Sale temps pour les cinémas indépendants des Champs-Elysées

Par @Culturebox
Mis à jour le 10/12/2012 à 15H16, publié le 20/12/2011 à 13H35
Les salles du cinéma Le Balzac, sur les Champs Elysées resteront vides pendant les congés

Les salles du cinéma Le Balzac, sur les Champs Elysées resteront vides pendant les congés

© Archives du 7eme Art / AFP

Le Balzac puis le Lincoln: deux des salles de cinéma historiques des Champs-Élysées à Paris ferment temporairement leurs portes pour Noël faute d'accès aux films les plus en vue. Une semaine de fermeture pour alerter public et professionnels sur les difficultés qu'ils rencontrent.

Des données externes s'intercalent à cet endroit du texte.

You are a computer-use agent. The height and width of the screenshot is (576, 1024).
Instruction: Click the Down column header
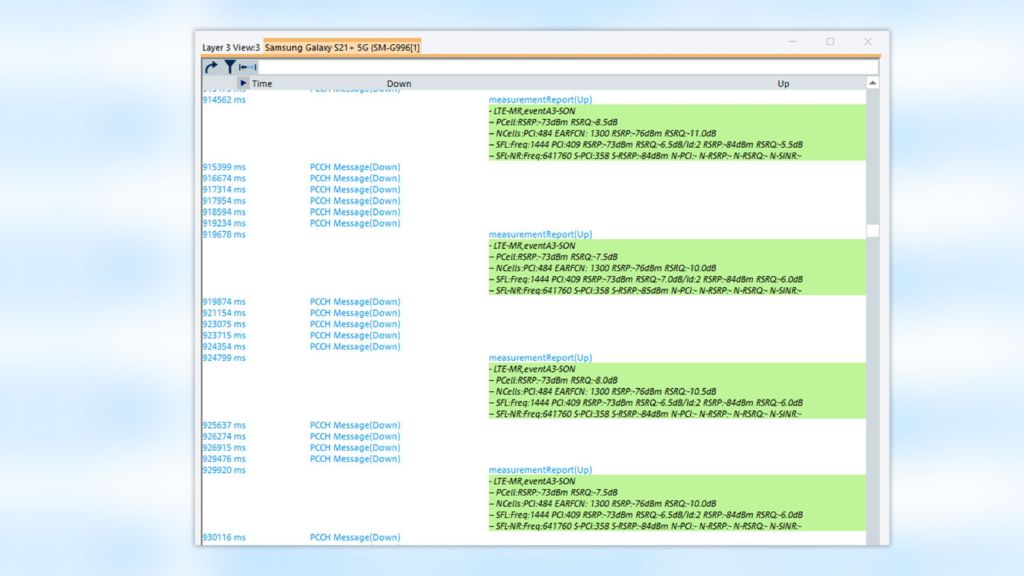coord(399,83)
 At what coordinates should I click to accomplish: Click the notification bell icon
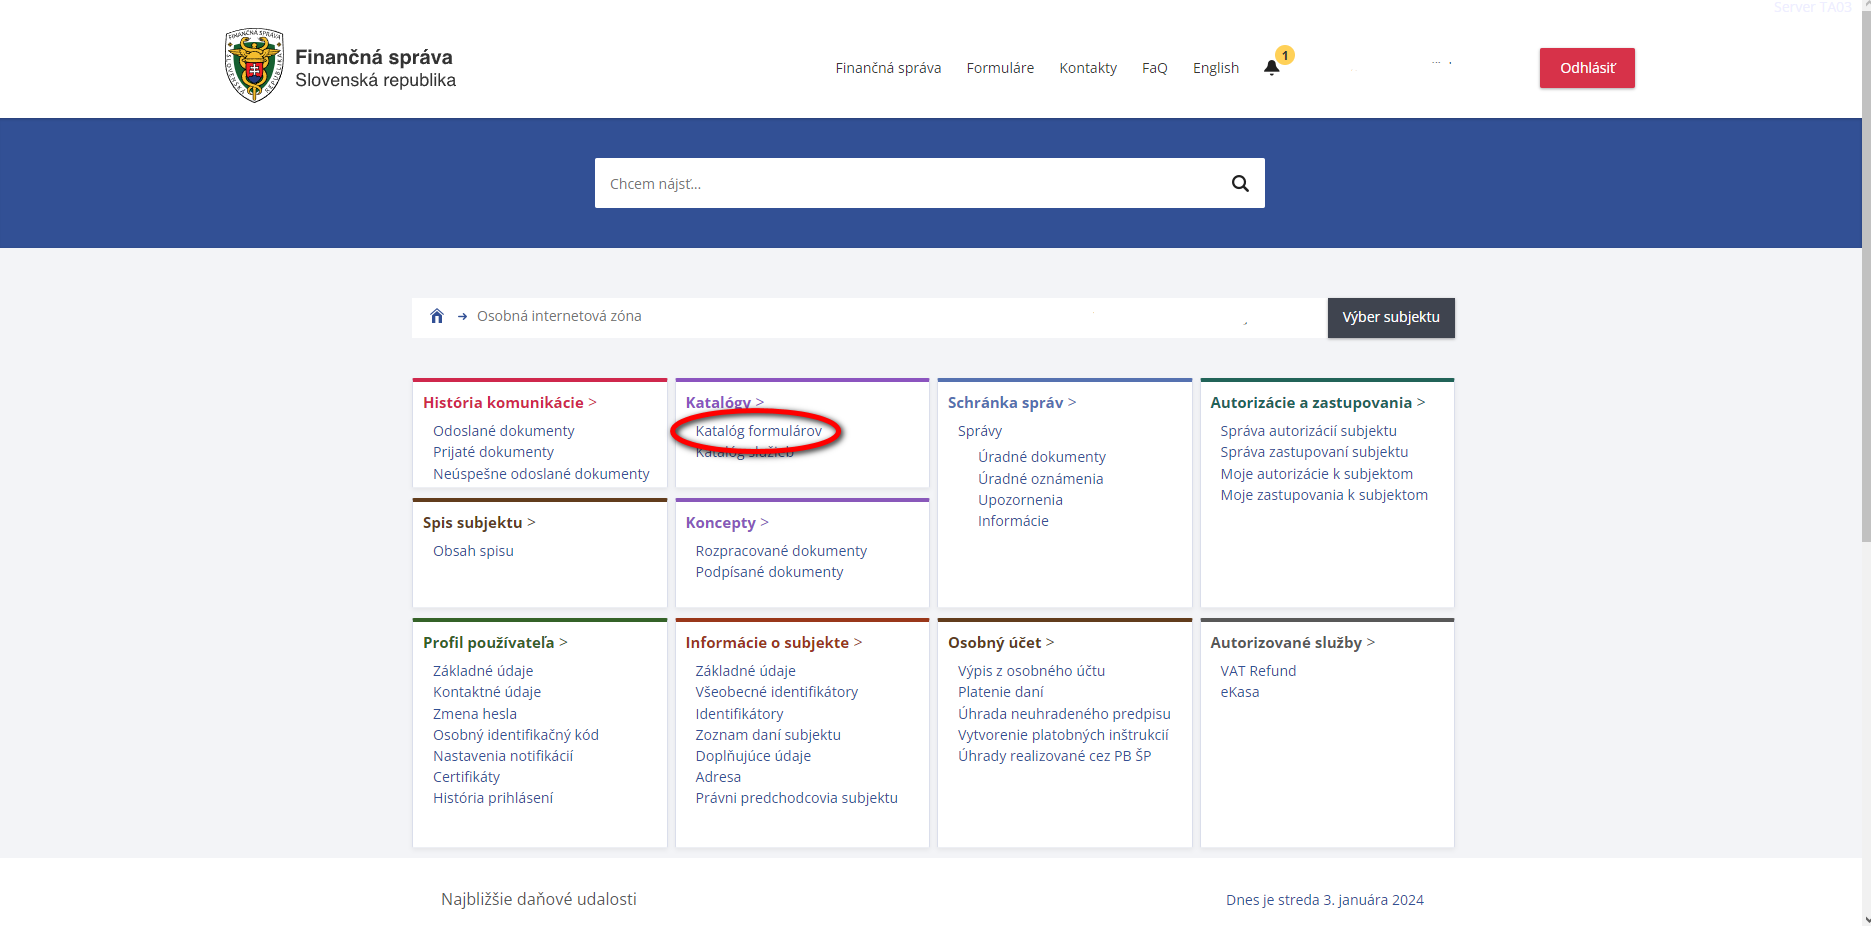click(1271, 68)
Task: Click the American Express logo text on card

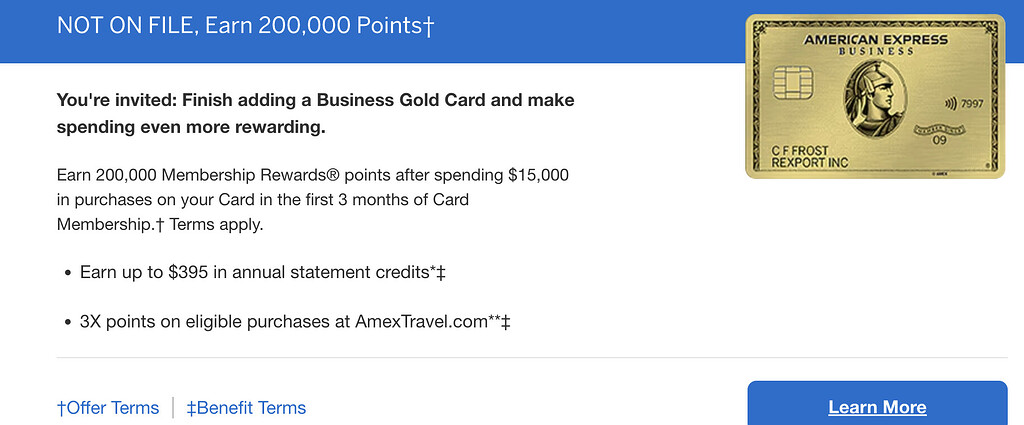Action: [x=875, y=38]
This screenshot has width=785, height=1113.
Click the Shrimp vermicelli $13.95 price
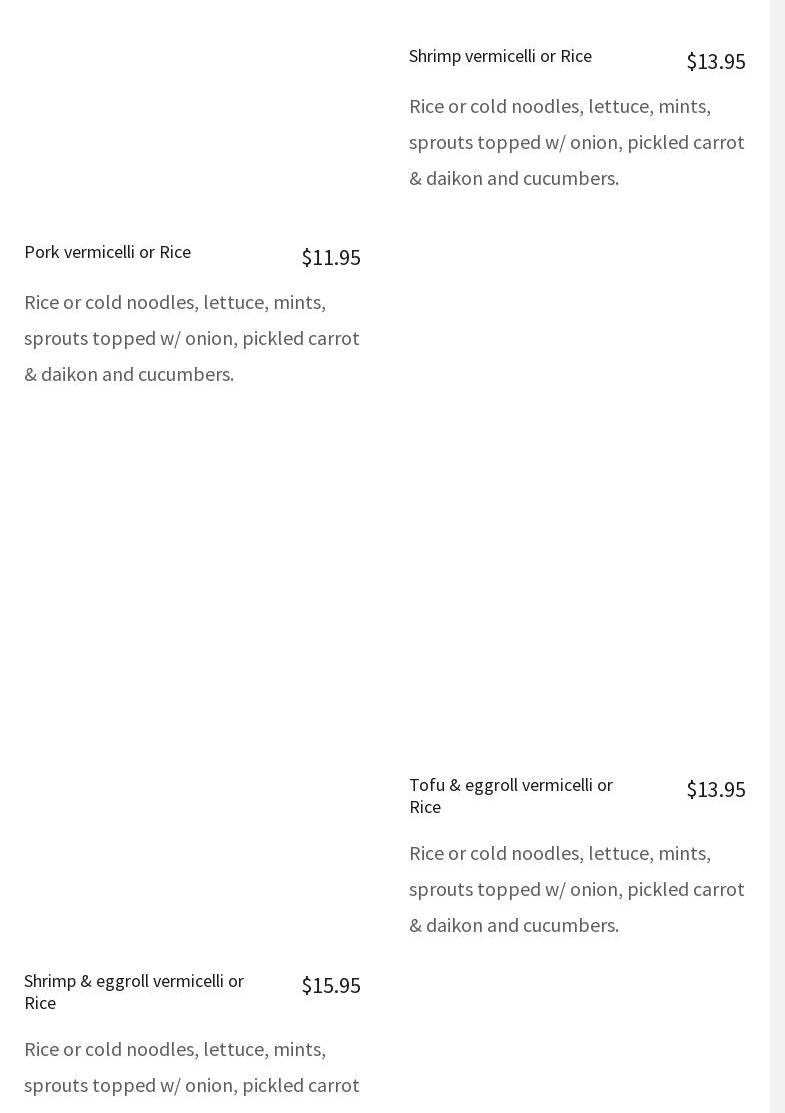coord(715,61)
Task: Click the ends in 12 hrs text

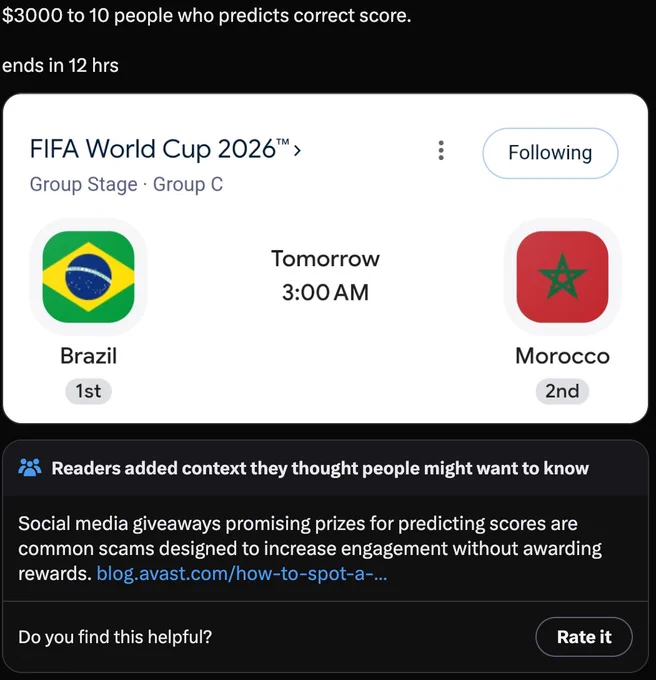Action: pyautogui.click(x=60, y=65)
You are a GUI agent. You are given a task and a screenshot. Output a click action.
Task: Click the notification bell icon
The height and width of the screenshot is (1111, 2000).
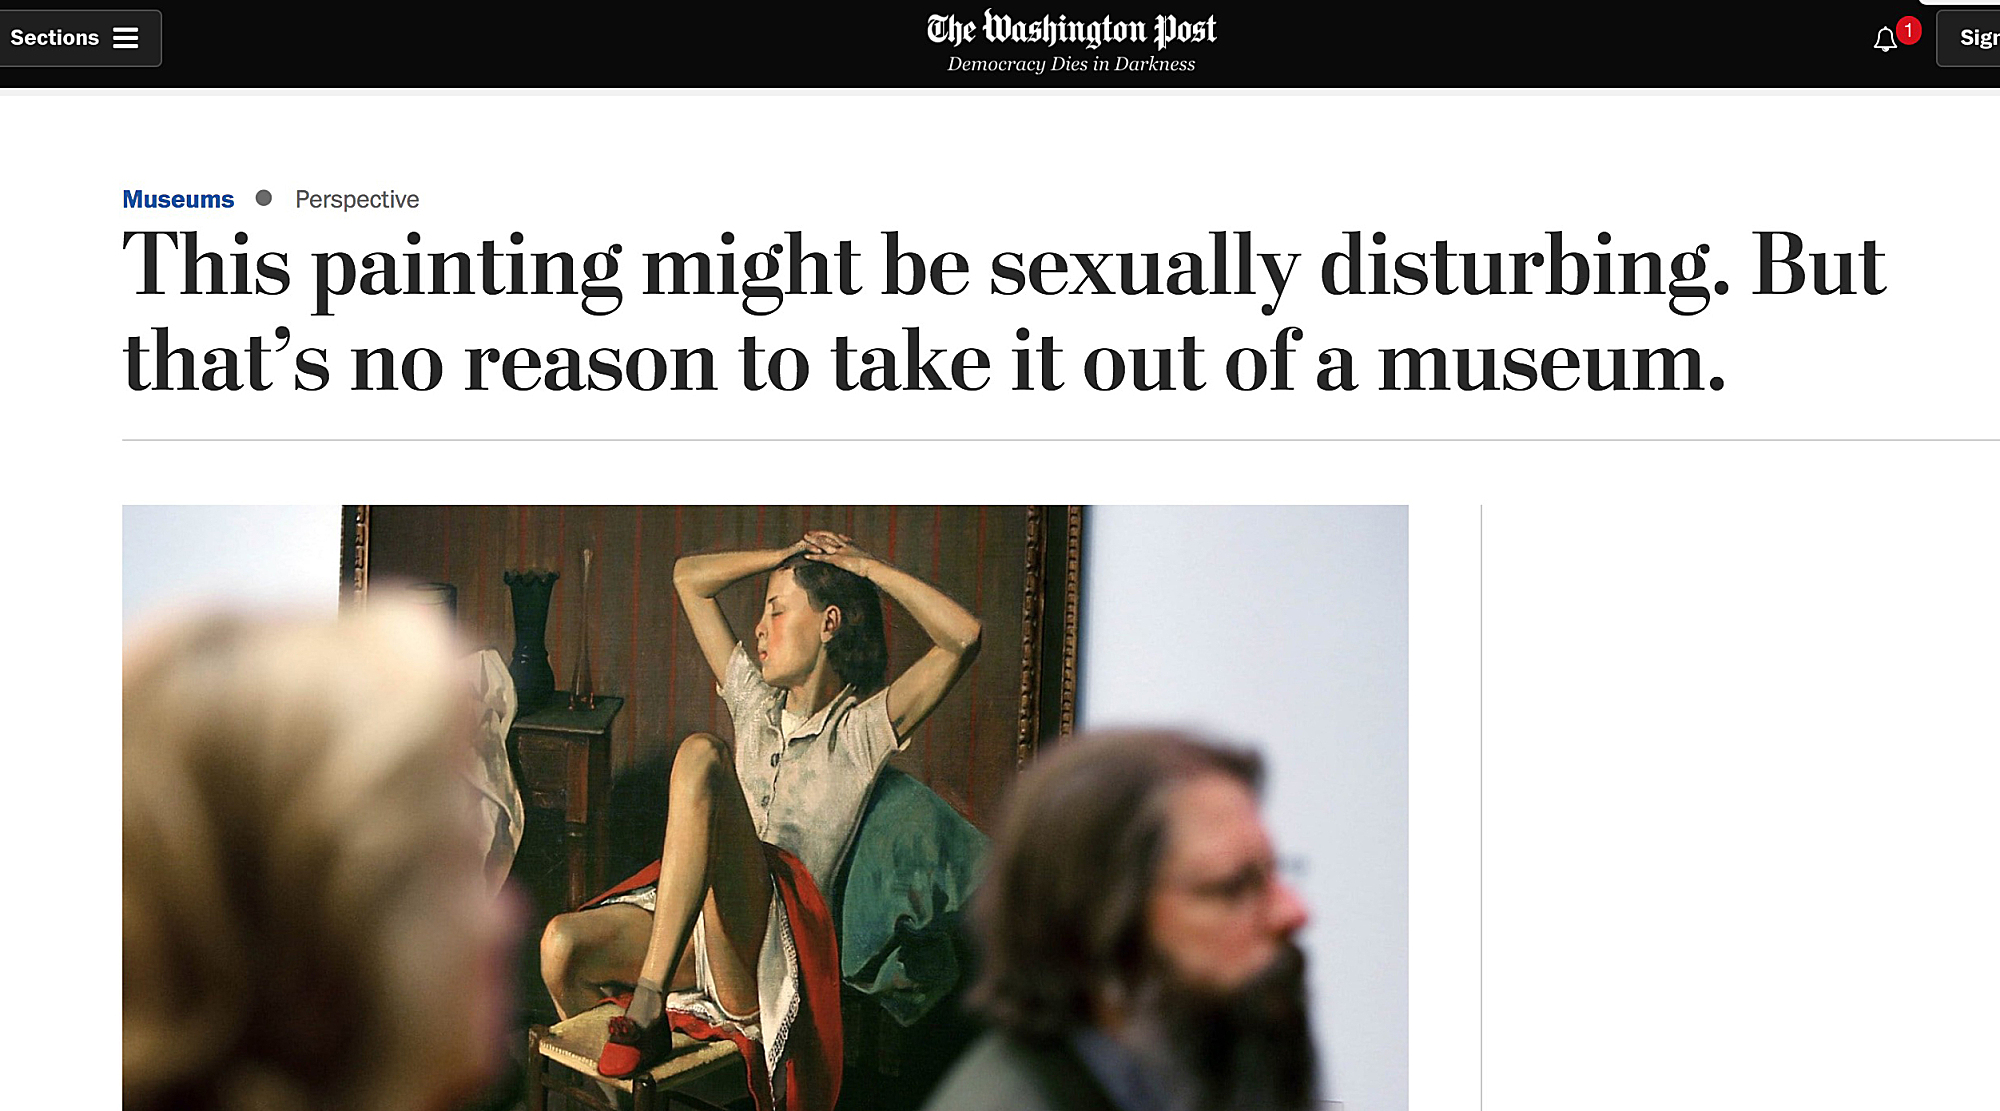[1885, 40]
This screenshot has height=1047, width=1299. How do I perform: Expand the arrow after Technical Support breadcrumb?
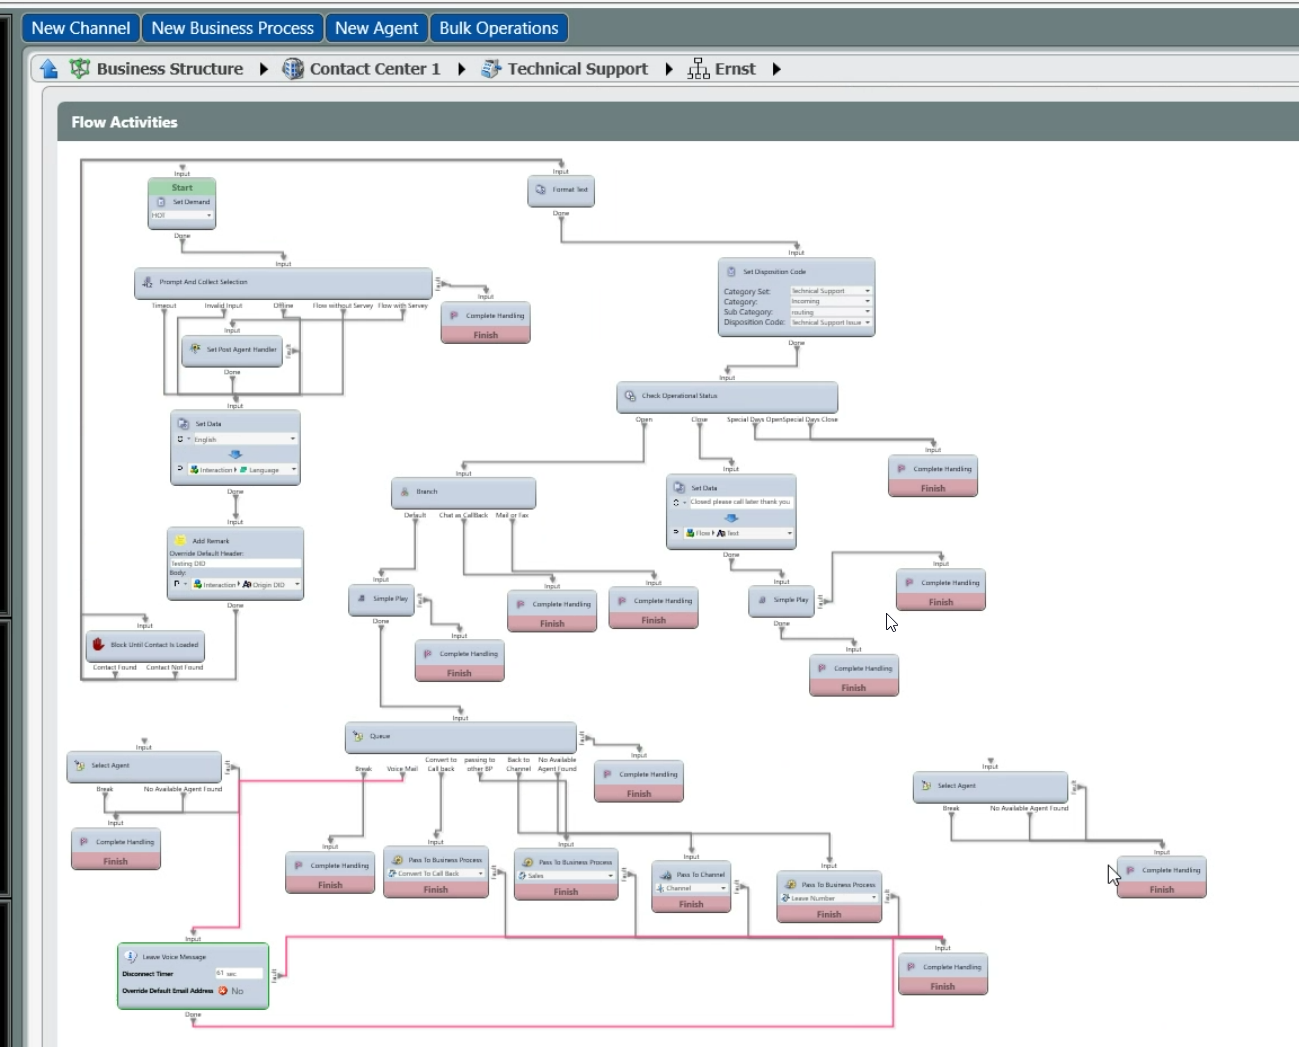click(x=669, y=69)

Inauguré en 1971, Le Lincoln a annoncé lundi sa fermeture "du 21 au 27  décembre" en expliquant "connaître aujourd'hui une période très difficile faute  de pouvoir s'alimenter en films".

Il y a peu, le "Balzac" son voisin, installé sur "la plus belle avenue du  monde" dès 1931, annonçait une décision similaire.

Dans les deux cas, les responsables de ces salles expliquent qu'ils n'ont pu obtenir le film du Finlandais Aki Kaurismäki, "Le Havre", qui vient d'obtenir le Prix Louis-Delluc du meilleur film de l'année (sortie mercredi)

Les deux cinémas accusent une fréquentation en baisse de 10% pour le Balzac  par rapport à 2010, et de "13 à 14% en 2011" pour le Lincoln, a indiqué à l'AFP son programmateur Xavier Blom.

"Le nombre d'entrées avait déjà baissé en 2010 de 10% par rapport à 2009 :  encore une année comme ça et on ferme", prévient M. Blom.

Les cinémas d'Art et Essai représentent un millier de salles en France et celles de province sont tout aussi menacées, confrontées à la concurrence des multiplexes et des circuits (Gaumont, UGC...) qui exercent une "pression constante sur les distributeurs de films".

Elargir la programmation à des films plus populaires

"Le rôle des salles indépendantes Art et Essai est de soutenir les premières oeuvres, mais nous sommes de moins en moins en état de le faire: si on n'a pas accès de temps à autre à des films plus larges, qui ont souvent commencé dans nos cinémas, on est condamné", estime M. Blom.

La situation est d'autant plus tendue avec 14 à 18 nouveaux films à l'affiche chaque semaine, dont beaucoup de petits films qui n'ont pas le temps de s'installer : "cet encombrement gomme la visibilité des films", relève-t-il.

Le Lincoln gardera un unique écran ouvert pendant cette période de jachère afin de respecter ses engagements envers la jeune réalisatrice de "Ne nous soumets pas à la tentation", Cheyenne Carron, dont le film sort mercredi.